Vaughters continued working quietly with anti-doping officials, waiting for an opportunity to come clean with several others so it would be difficult for Armstrong to dismiss their accusations. “So I waited and waited,” Vaughters said. “It took a whole lot of patience and, frankly, it hurt me a lot over the years to hear people say I was weak for not speaking up. But I was waiting for an opening, and that opening was Floyd.”
In 2010, Vaughters said he received increasingly desperate emails from Landis, who had just come off his two-year doping suspension and could not find a job in the sport. “I felt like he was either going to commit suicide or tell all,” said Vaughters, who knew the truth about Landis’ doping.
Vaughters was right. Less than a week after Landis had lunch with Messick, Landis found himself sitting across from Tygart in a conference room, telling him everything.

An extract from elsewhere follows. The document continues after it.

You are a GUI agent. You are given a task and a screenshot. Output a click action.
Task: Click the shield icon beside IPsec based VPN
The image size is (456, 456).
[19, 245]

This spring, riders were invited to help the anti-doping agency in its investigation. Tygart and Bill Bock, the anti-doping agency’s general counsel, wanted them to come clean. They visited rider after rider in May and June, gathering testimonies. Among the final witnesses was Hincapie, one of the most respected riders in cycling. Anti-doping officials met with him in June, just days before the anti-doping agency notified Armstrong of his potential doping violation.When Hincapie confessed and said Armstrong had doped and encouraged it, the anti-doping agency knew it had its case.
Hincapie, Leipheimer, Vande Velde and Zabriskie agreed to take their names out of consideration for the Olympics. They and Danielson agreed to a six-month suspension that would begin September 1st, after the cycling season.
In the weeks afterward, Armstrong pressed to know the names of the witnesses, but the anti-doping agency would not release them, fearing he would intimidate and silence them before they could testify at an arbitration hearing.
In August, Armstrong gave up. He said he would not fight the charges. It sent the anti-doping agency scrambling yet again to gather sworn affidavits from the riders who were supposed to provide live testimony at the arbitration hearing. They managed to do so in just over two weeks.
At the last minute, the anti-doping agency contacted one more cyclist – Michael Barry – because he had recently retired. Barry joined the others and told his doping tale. “Ultimately, I was living a lie,” Barry said last week, adding that he should have been honest from the start, but he felt trapped because he would have lost his job for coming clean.
“I guess I have to apologize to Floyd for calling him a liar,” Barry said. “Because he was telling the truth the whole time.”